| Task details |
Give the count of lines in the data that include "Open", with no other words.

| Available data |
▶

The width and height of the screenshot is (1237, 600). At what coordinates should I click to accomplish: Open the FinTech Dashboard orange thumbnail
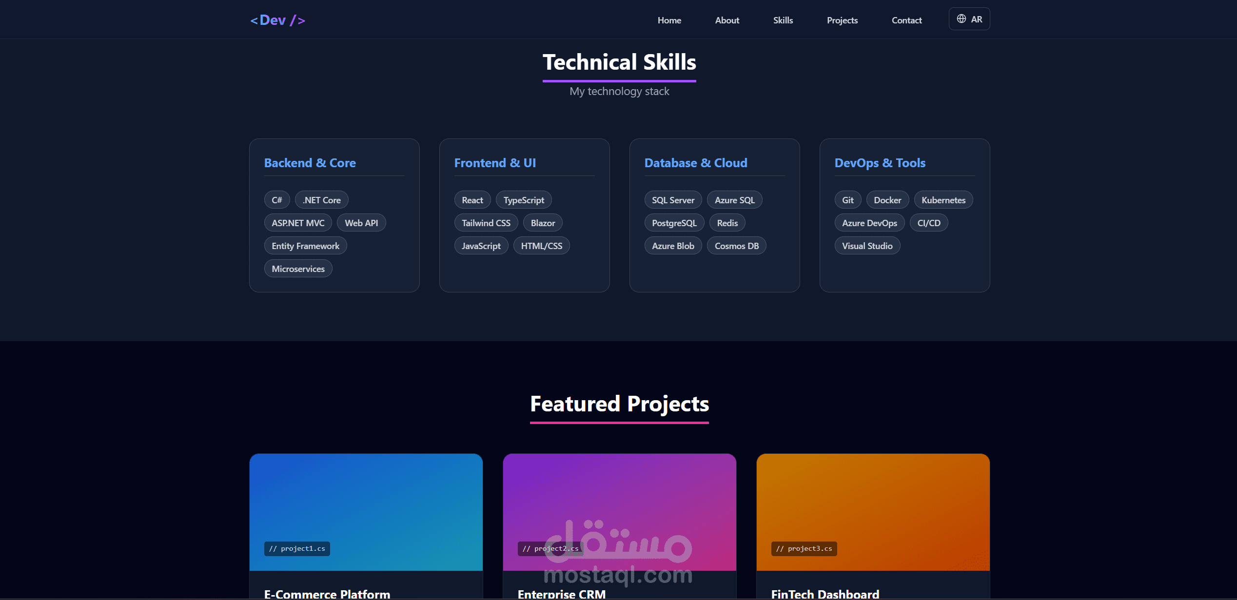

◀
▶

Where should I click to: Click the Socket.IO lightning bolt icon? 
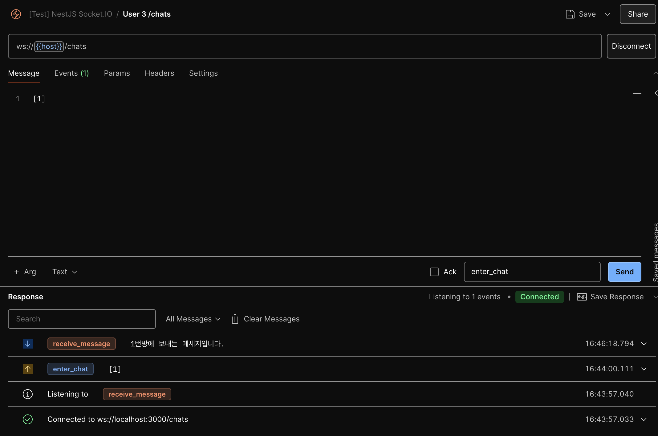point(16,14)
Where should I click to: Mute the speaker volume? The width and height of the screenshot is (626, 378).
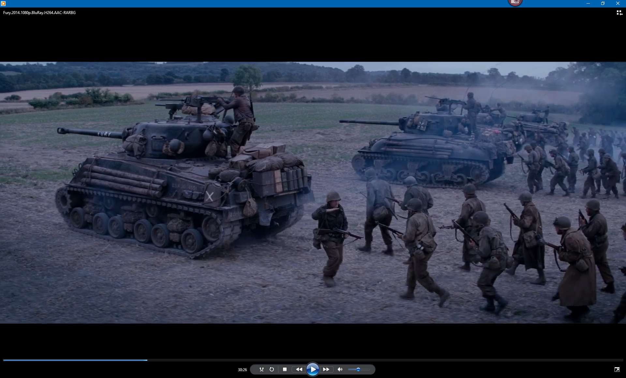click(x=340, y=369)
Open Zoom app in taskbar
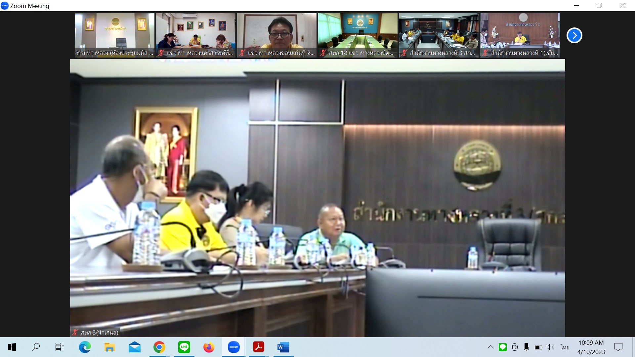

◀
▶

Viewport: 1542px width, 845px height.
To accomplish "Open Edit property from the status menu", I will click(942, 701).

◀

| Answer section |
3